What is expected :: Show every line of the material below that contains the string "Instruction". Case counts when matching.

Materials provided ::
###
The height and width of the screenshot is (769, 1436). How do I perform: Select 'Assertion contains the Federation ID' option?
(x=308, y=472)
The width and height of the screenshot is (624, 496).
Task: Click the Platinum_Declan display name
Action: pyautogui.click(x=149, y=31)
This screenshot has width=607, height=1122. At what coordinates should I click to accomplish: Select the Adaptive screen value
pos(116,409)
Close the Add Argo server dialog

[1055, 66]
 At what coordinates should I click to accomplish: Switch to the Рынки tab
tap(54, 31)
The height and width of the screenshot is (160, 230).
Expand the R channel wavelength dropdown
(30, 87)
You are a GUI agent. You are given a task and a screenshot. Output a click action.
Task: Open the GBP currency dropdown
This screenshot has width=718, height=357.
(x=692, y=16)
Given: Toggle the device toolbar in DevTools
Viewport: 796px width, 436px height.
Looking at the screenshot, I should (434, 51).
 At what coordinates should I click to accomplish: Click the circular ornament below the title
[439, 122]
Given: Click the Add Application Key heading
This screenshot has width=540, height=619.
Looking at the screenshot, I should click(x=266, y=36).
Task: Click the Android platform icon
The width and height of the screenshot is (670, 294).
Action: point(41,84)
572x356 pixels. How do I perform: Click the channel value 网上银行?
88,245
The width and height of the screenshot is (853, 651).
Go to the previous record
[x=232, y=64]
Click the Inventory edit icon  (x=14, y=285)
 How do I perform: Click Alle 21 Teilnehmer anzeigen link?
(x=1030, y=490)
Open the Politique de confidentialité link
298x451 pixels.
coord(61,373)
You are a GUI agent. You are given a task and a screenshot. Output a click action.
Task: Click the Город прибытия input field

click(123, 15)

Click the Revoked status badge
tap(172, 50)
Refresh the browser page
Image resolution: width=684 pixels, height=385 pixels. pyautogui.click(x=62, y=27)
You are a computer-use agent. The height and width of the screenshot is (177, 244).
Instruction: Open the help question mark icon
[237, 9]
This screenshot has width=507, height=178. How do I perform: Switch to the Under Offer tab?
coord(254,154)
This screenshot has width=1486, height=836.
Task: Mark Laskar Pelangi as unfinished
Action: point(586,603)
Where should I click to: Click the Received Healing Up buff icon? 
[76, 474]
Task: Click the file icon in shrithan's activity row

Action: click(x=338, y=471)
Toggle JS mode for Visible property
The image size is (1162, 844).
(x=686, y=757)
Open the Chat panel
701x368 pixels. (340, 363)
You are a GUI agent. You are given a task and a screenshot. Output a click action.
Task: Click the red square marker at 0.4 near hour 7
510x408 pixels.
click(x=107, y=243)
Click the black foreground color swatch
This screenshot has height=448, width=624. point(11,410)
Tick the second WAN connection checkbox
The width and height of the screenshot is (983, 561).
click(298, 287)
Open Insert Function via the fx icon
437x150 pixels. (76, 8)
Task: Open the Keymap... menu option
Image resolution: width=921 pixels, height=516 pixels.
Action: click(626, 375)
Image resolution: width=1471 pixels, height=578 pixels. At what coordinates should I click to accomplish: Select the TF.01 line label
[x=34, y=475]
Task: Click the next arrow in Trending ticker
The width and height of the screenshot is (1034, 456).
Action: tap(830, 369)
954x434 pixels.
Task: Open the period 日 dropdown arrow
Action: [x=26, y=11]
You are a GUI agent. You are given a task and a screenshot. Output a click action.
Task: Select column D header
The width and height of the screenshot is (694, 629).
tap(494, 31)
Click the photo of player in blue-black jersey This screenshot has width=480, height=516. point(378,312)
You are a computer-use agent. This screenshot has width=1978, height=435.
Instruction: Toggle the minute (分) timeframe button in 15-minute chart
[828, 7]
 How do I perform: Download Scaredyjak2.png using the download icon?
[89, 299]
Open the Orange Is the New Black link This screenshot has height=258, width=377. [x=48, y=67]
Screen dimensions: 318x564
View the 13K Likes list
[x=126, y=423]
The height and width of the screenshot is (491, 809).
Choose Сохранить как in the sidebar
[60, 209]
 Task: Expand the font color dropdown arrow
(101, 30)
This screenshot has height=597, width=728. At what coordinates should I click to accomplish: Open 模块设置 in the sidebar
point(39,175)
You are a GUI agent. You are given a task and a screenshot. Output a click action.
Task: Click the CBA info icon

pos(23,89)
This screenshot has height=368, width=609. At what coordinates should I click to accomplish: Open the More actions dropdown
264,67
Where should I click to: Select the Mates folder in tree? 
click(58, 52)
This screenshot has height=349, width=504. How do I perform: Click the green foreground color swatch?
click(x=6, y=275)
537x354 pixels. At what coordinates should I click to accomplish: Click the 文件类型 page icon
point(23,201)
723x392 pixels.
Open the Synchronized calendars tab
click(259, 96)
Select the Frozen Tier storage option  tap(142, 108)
###
Answer for this exercise ::
Instruction: Open the help question mark icon
Instruction: Toggle the minute (分) timeframe button in 15-minute chart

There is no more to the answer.